#### Raw data ####

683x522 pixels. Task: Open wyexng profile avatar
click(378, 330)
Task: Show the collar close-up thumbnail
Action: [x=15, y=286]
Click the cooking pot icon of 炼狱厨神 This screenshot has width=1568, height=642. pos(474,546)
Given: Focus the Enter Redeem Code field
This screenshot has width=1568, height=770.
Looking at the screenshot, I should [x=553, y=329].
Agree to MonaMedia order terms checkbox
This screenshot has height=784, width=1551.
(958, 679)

####
#### Raw data ####

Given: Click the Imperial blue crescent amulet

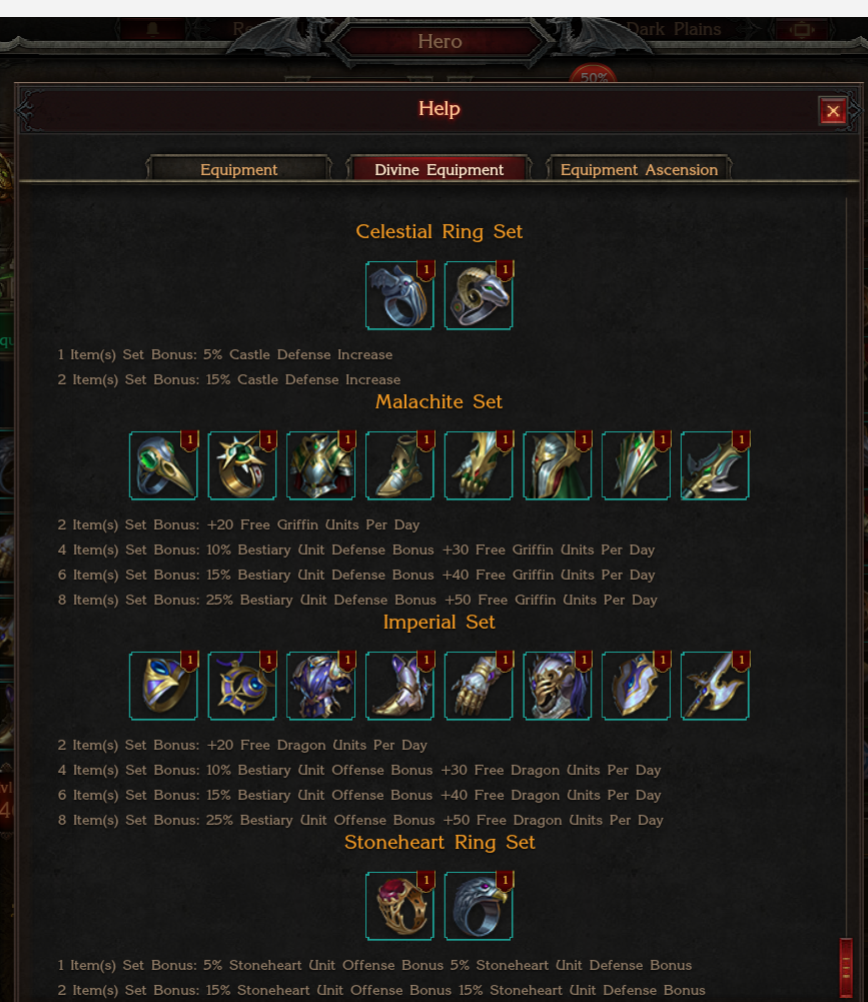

####

(Work instruction) Taking the entries above, write out exactly the lines starting with the line containing "683x522 pixels. Task: Open" and going on through the line containing "Click the cooking", both included, and nothing else.

(Exercise answer)
683x522 pixels. Task: Open wyexng profile avatar
click(378, 330)
Task: Show the collar close-up thumbnail
Action: [x=15, y=286]
Click the cooking pot icon of 炼狱厨神 This screenshot has width=1568, height=642. pos(474,546)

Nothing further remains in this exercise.